> Aim
According to the advisory agreement letter, under the laws of which state is the Fund organized?

> Extracted text

——

000 Xxxxxxxxx Xxxxxx
Xxx Xxxx, Xxx Xxxx 00000-0000
Dear Sirs:
Warburg, Xxxxxx Strategic Value Fund, Inc. (the "Fund"), a
corporation organized and existing under the laws of the State of Maryland,
herewith confirms its agreement with Warburg, Xxxxxx Counsellors, Inc. (the
"Adviser") as follows:
1. Investment Description; Appointment
The Fund desires to employ the capital of the Fund by
investing and reinvesting in investments of the kind and in accordance with the
limitations specified in its Articles of Incorporation, as may be amended from
time to time, and in its Prospectus and Statement of Additional Information as
from time to time in effect, and in such manner and to such extent as may from
time to time be approved by the Board of Directors of the Fund. Copies of the
Fund's Prospectus and Statement of Additional Information, as each may be
amended from time to time, have been or will be submitted to the Adviser. The
Fund desires to employ and hereby appoints the Adviser to act as investment
adviser to the Fund. The Adviser accepts the appointment and agrees to furnish
the services for the compensation set forth below.

——

Stored items from a collection:

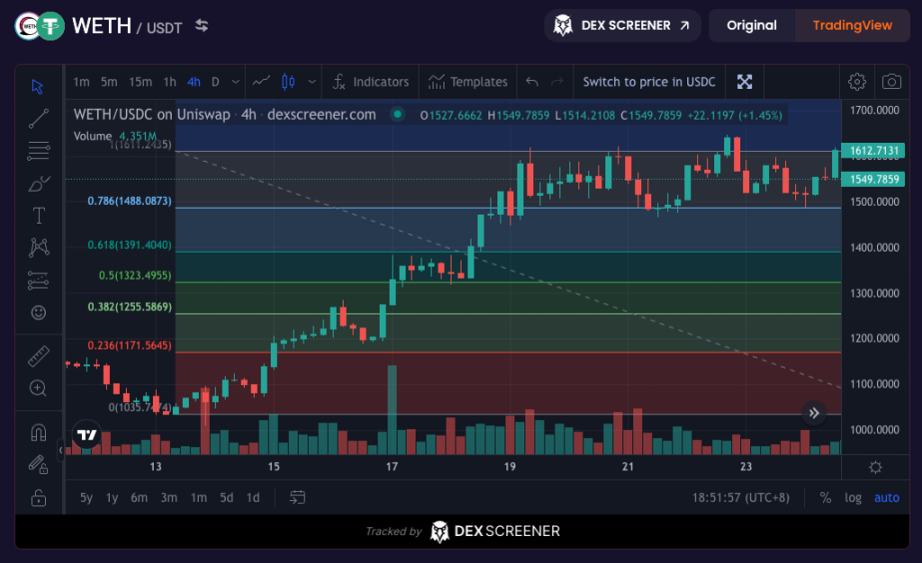Toggle log scale on price axis
Screen dimensions: 922x563
pyautogui.click(x=853, y=497)
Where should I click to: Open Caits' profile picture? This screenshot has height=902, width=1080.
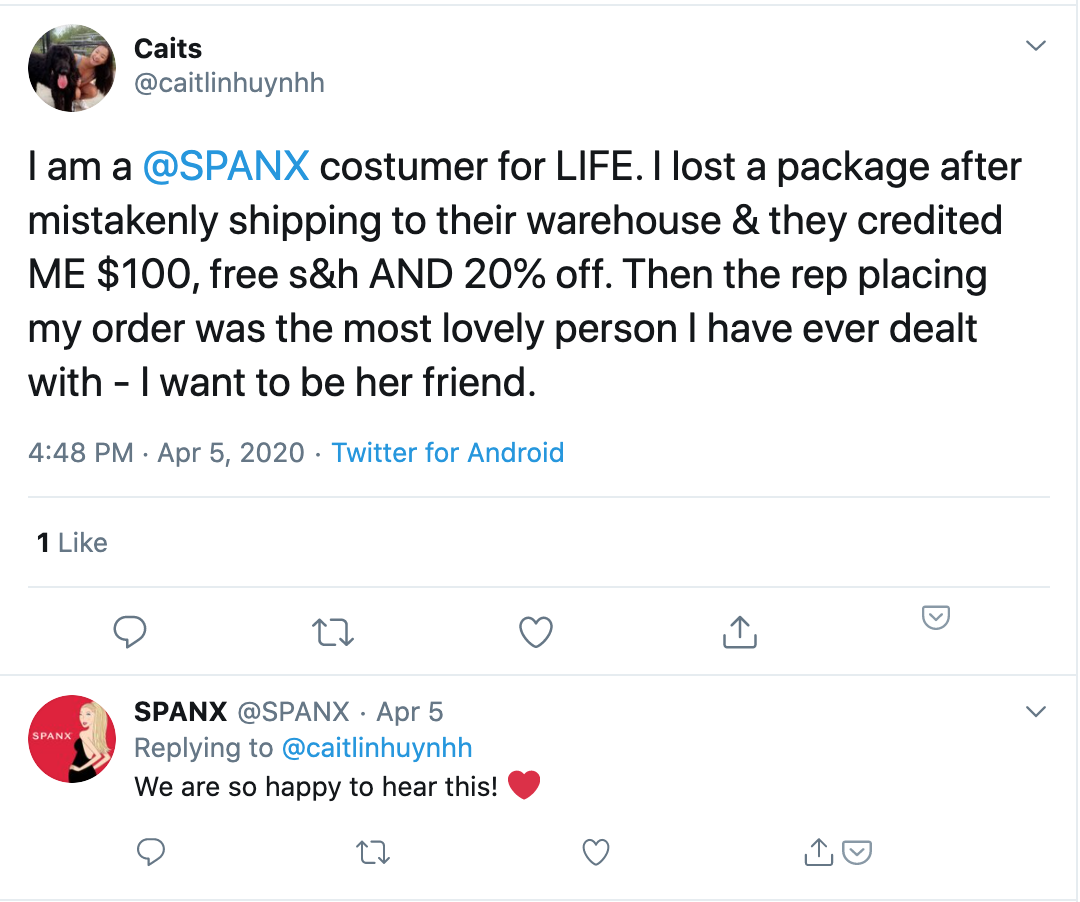click(x=72, y=68)
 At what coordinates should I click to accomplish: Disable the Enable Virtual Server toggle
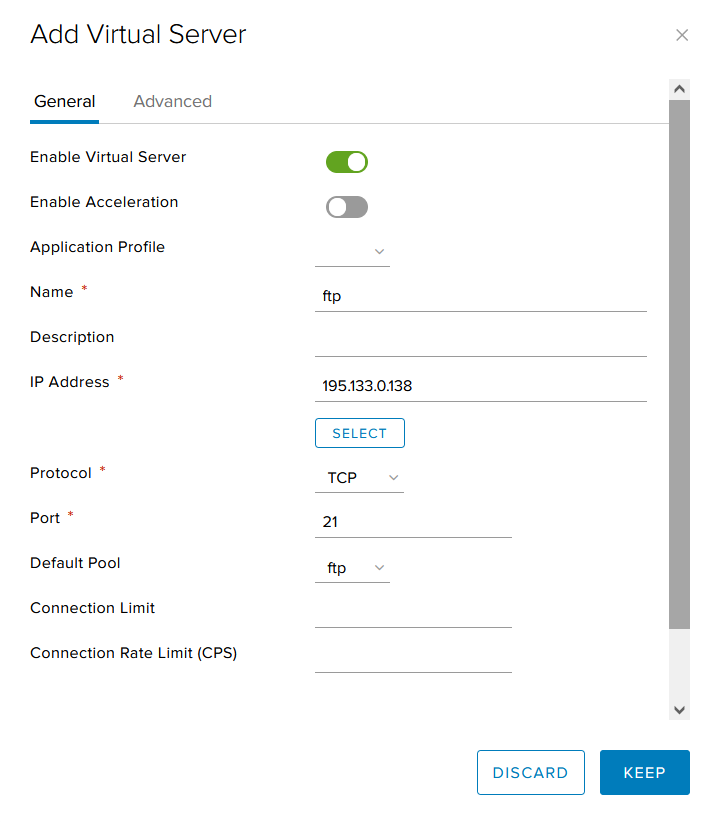[346, 162]
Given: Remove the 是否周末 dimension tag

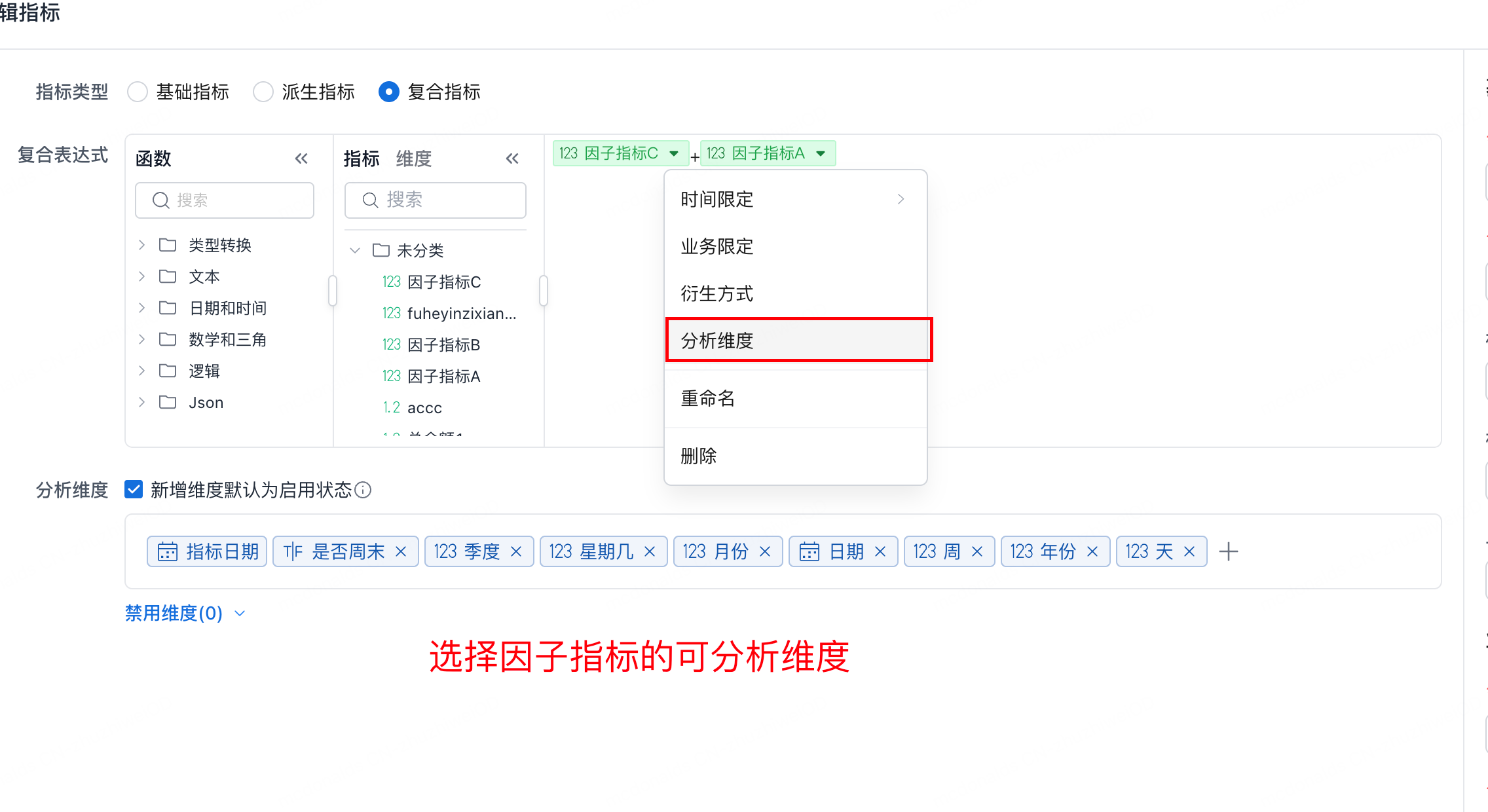Looking at the screenshot, I should coord(401,551).
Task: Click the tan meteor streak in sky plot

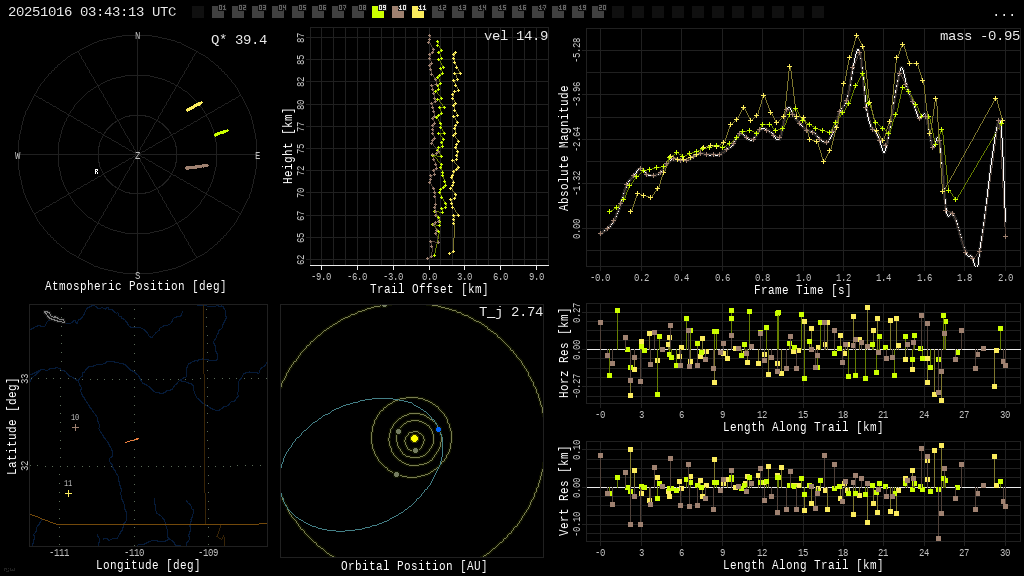Action: point(197,167)
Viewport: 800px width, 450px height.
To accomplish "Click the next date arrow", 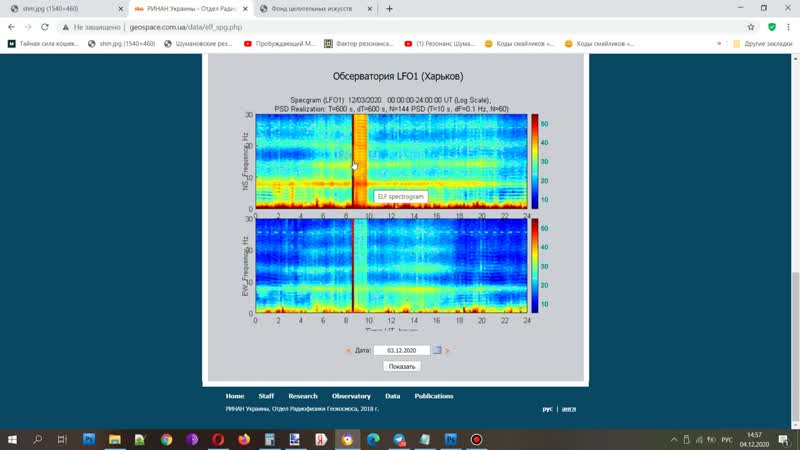I will [x=447, y=351].
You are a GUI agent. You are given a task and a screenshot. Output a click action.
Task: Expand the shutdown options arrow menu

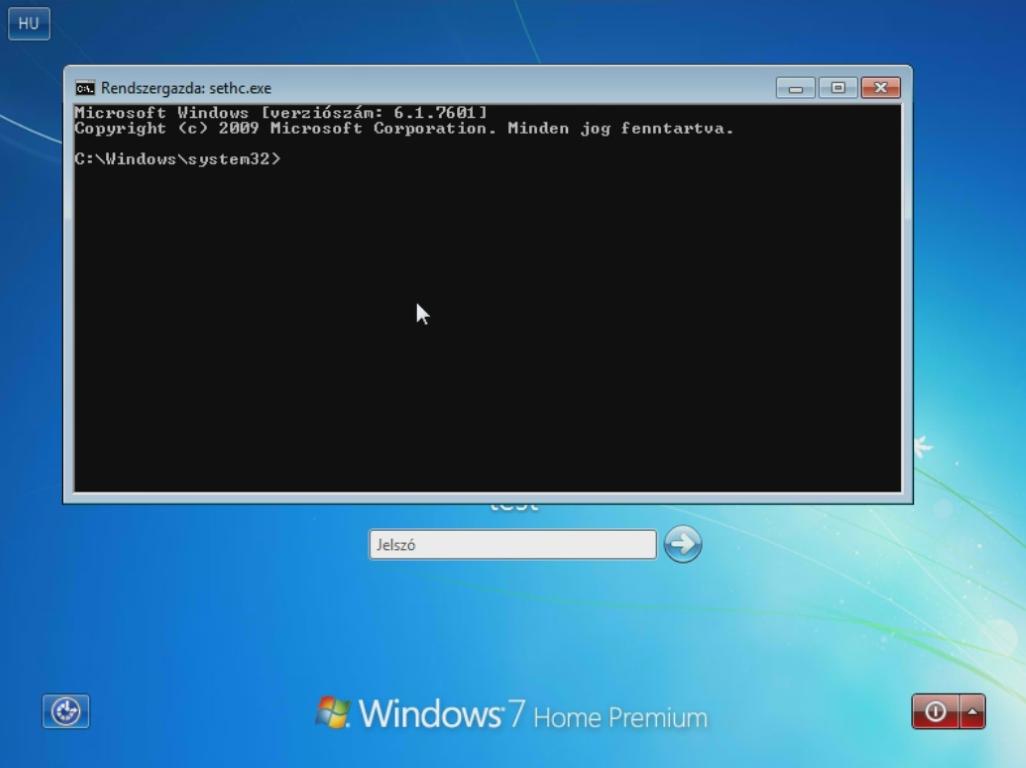click(x=973, y=711)
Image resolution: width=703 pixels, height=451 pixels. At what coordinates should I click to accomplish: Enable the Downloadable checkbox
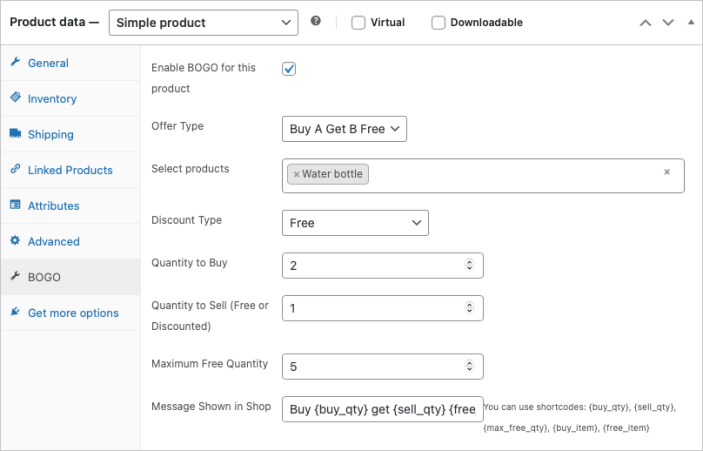(x=438, y=23)
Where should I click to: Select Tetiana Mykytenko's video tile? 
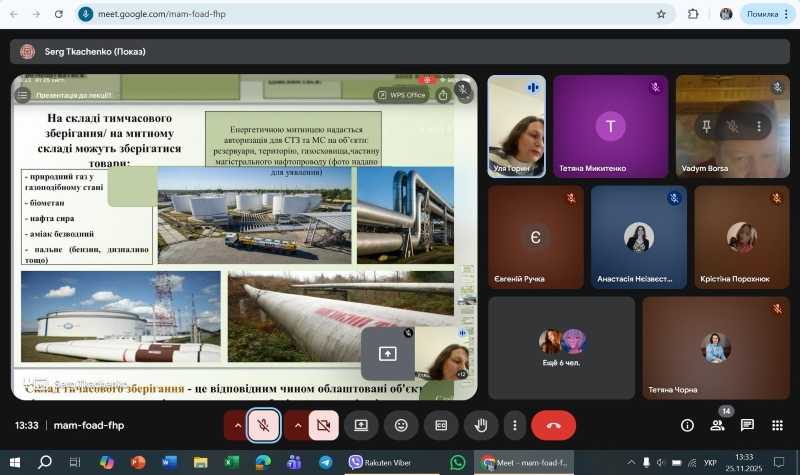click(610, 127)
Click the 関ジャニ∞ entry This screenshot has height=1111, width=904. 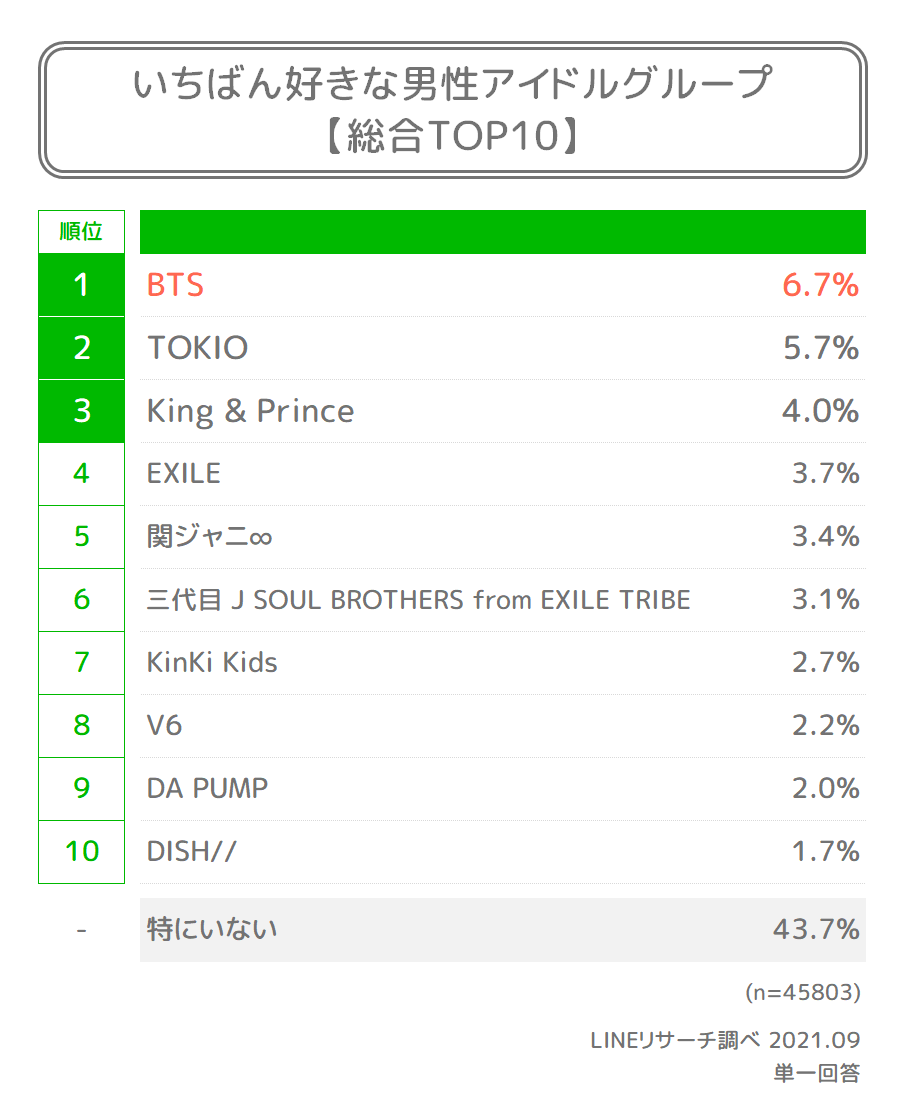tap(210, 537)
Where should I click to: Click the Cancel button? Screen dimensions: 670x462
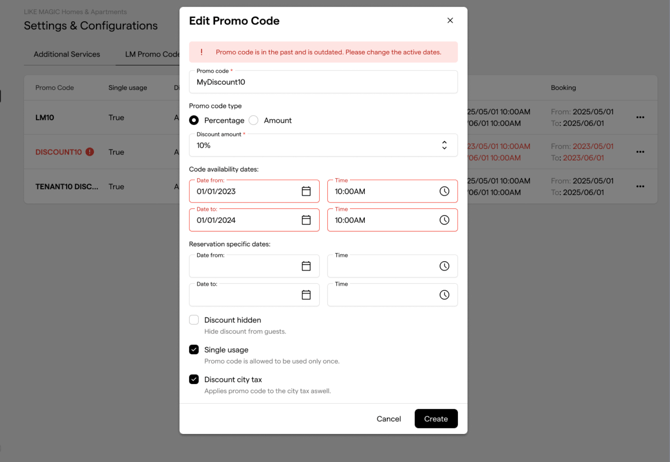388,419
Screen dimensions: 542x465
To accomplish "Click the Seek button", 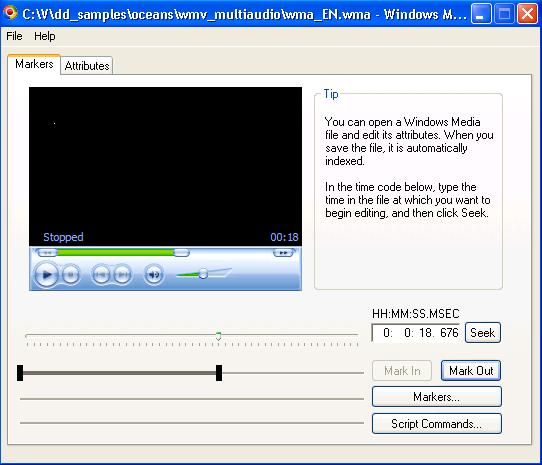I will tap(483, 333).
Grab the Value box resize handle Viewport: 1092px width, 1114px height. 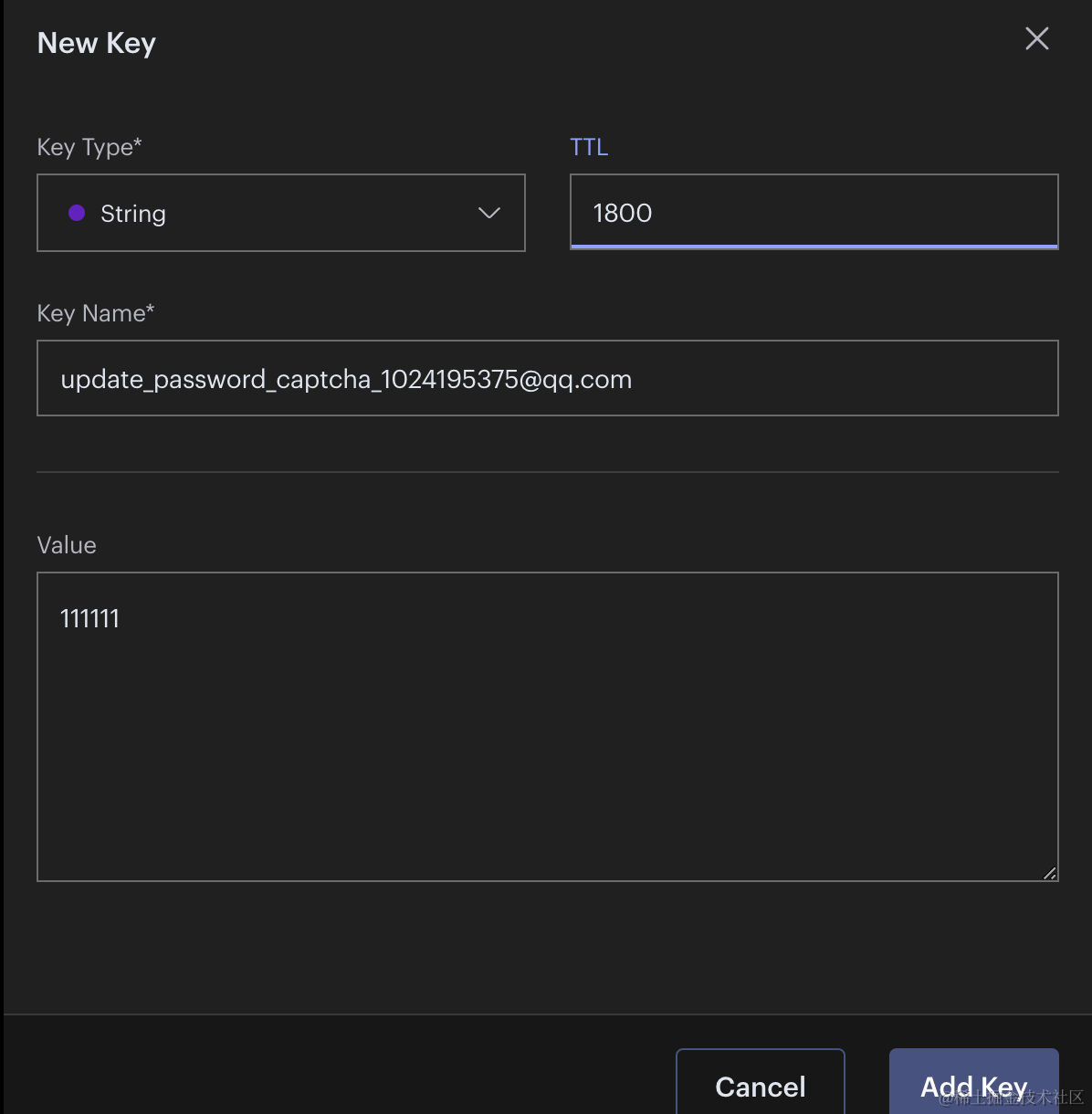point(1049,873)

——

> Result
Maryland